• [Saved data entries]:
· · · · · · ·

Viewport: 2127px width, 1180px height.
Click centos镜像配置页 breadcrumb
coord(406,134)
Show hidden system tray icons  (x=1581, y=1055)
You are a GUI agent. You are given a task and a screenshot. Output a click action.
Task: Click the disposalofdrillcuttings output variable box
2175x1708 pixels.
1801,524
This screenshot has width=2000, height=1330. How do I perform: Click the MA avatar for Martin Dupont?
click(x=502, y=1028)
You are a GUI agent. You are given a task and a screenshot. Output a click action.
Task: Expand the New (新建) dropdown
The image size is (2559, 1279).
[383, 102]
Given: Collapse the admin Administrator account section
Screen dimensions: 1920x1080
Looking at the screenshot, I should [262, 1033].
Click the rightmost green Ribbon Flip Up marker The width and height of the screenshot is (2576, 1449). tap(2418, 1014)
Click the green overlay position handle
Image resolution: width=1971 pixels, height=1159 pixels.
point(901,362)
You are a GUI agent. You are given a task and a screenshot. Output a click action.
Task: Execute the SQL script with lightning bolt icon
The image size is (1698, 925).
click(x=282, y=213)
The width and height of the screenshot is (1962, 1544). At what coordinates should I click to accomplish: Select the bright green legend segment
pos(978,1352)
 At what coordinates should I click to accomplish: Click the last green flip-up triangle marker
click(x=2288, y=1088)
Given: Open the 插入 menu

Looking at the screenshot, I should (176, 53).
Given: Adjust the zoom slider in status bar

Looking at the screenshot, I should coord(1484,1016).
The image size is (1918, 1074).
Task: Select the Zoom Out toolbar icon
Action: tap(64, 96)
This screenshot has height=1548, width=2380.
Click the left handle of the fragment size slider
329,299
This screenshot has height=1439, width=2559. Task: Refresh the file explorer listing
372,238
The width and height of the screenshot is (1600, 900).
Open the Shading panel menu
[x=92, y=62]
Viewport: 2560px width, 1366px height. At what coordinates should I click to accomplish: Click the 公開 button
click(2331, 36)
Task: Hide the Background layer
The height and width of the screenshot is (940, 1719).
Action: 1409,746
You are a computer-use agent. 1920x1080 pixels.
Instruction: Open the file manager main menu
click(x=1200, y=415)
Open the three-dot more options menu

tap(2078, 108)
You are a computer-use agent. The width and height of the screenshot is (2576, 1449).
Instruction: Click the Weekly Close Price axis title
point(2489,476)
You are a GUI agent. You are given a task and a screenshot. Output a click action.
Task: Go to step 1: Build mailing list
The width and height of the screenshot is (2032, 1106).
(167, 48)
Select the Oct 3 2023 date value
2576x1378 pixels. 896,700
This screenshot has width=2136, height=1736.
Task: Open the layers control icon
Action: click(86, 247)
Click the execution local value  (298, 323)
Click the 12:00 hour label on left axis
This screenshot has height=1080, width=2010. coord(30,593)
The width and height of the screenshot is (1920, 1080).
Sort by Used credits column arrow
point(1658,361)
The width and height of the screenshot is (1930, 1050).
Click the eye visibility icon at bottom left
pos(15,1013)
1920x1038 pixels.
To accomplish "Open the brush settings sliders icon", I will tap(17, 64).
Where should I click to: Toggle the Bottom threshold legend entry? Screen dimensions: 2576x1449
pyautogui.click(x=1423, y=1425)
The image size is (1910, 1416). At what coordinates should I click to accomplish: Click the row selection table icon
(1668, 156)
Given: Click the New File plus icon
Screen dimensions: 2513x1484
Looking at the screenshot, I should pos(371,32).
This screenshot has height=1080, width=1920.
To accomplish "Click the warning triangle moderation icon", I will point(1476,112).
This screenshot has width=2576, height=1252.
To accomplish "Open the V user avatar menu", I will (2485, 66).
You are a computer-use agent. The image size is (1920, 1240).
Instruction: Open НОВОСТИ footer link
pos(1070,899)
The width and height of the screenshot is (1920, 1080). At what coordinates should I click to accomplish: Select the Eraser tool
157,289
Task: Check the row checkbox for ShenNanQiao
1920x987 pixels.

· · · · · · ·

• [TASK GOAL]: Each entry above needs to be retyped exactly.

• [THE ANSWER]:
Viewport: 2127px width, 1180px height.
Click centos镜像配置页 breadcrumb
coord(406,134)
Show hidden system tray icons  (x=1581, y=1055)
You are a GUI agent. You are given a task and a screenshot. Output a click action.
Task: Click the disposalofdrillcuttings output variable box
2175x1708 pixels.
1801,524
This screenshot has width=2000, height=1330. How do I perform: Click the MA avatar for Martin Dupont?
click(x=502, y=1028)
You are a GUI agent. You are given a task and a screenshot. Output a click action.
Task: Expand the New (新建) dropdown
The image size is (2559, 1279).
[383, 102]
Given: Collapse the admin Administrator account section
Screen dimensions: 1920x1080
Looking at the screenshot, I should [262, 1033].
Click the rightmost green Ribbon Flip Up marker The width and height of the screenshot is (2576, 1449). tap(2418, 1014)
Click the green overlay position handle
Image resolution: width=1971 pixels, height=1159 pixels.
point(901,362)
You are a GUI agent. You are given a task and a screenshot. Output a click action.
Task: Execute the SQL script with lightning bolt icon
The image size is (1698, 925).
click(x=282, y=213)
The width and height of the screenshot is (1962, 1544). At what coordinates should I click to accomplish: Select the bright green legend segment
pos(978,1352)
 At what coordinates should I click to accomplish: Click the last green flip-up triangle marker
click(x=2288, y=1088)
Given: Open the 插入 menu

Looking at the screenshot, I should (176, 53).
Given: Adjust the zoom slider in status bar

Looking at the screenshot, I should coord(1484,1016).
The image size is (1918, 1074).
Task: Select the Zoom Out toolbar icon
Action: tap(64, 96)
This screenshot has height=1548, width=2380.
Click the left handle of the fragment size slider
329,299
This screenshot has height=1439, width=2559. Task: Refresh the file explorer listing
372,238
The width and height of the screenshot is (1600, 900).
Open the Shading panel menu
[x=92, y=62]
Viewport: 2560px width, 1366px height. At what coordinates should I click to accomplish: Click the 公開 button
click(2331, 36)
Task: Hide the Background layer
The height and width of the screenshot is (940, 1719).
Action: 1409,746
You are a computer-use agent. 1920x1080 pixels.
Instruction: Open the file manager main menu
click(x=1200, y=415)
Open the three-dot more options menu

tap(2078, 108)
You are a computer-use agent. The width and height of the screenshot is (2576, 1449).
Instruction: Click the Weekly Close Price axis title
point(2489,476)
You are a GUI agent. You are given a task and a screenshot. Output a click action.
Task: Go to step 1: Build mailing list
The width and height of the screenshot is (2032, 1106).
(167, 48)
Select the Oct 3 2023 date value
2576x1378 pixels. 896,700
This screenshot has width=2136, height=1736.
Task: Open the layers control icon
Action: click(86, 247)
Click the execution local value  (298, 323)
Click the 12:00 hour label on left axis
This screenshot has height=1080, width=2010. coord(30,593)
The width and height of the screenshot is (1920, 1080).
Sort by Used credits column arrow
point(1658,361)
The width and height of the screenshot is (1930, 1050).
Click the eye visibility icon at bottom left
pos(15,1013)
1920x1038 pixels.
To accomplish "Open the brush settings sliders icon", I will tap(17, 64).
Where should I click to: Toggle the Bottom threshold legend entry? Screen dimensions: 2576x1449
pyautogui.click(x=1423, y=1425)
The image size is (1910, 1416). At what coordinates should I click to accomplish: Click the row selection table icon
(1668, 156)
Given: Click the New File plus icon
Screen dimensions: 2513x1484
Looking at the screenshot, I should pos(371,32).
This screenshot has height=1080, width=1920.
To accomplish "Click the warning triangle moderation icon", I will point(1476,112).
This screenshot has width=2576, height=1252.
To accomplish "Open the V user avatar menu", I will (2485, 66).
You are a computer-use agent. The image size is (1920, 1240).
Instruction: Open НОВОСТИ footer link
pos(1070,899)
The width and height of the screenshot is (1920, 1080). At what coordinates should I click to accomplish: Select the Eraser tool
157,289
Task: Check the row checkbox for ShenNanQiao
1920x987 pixels.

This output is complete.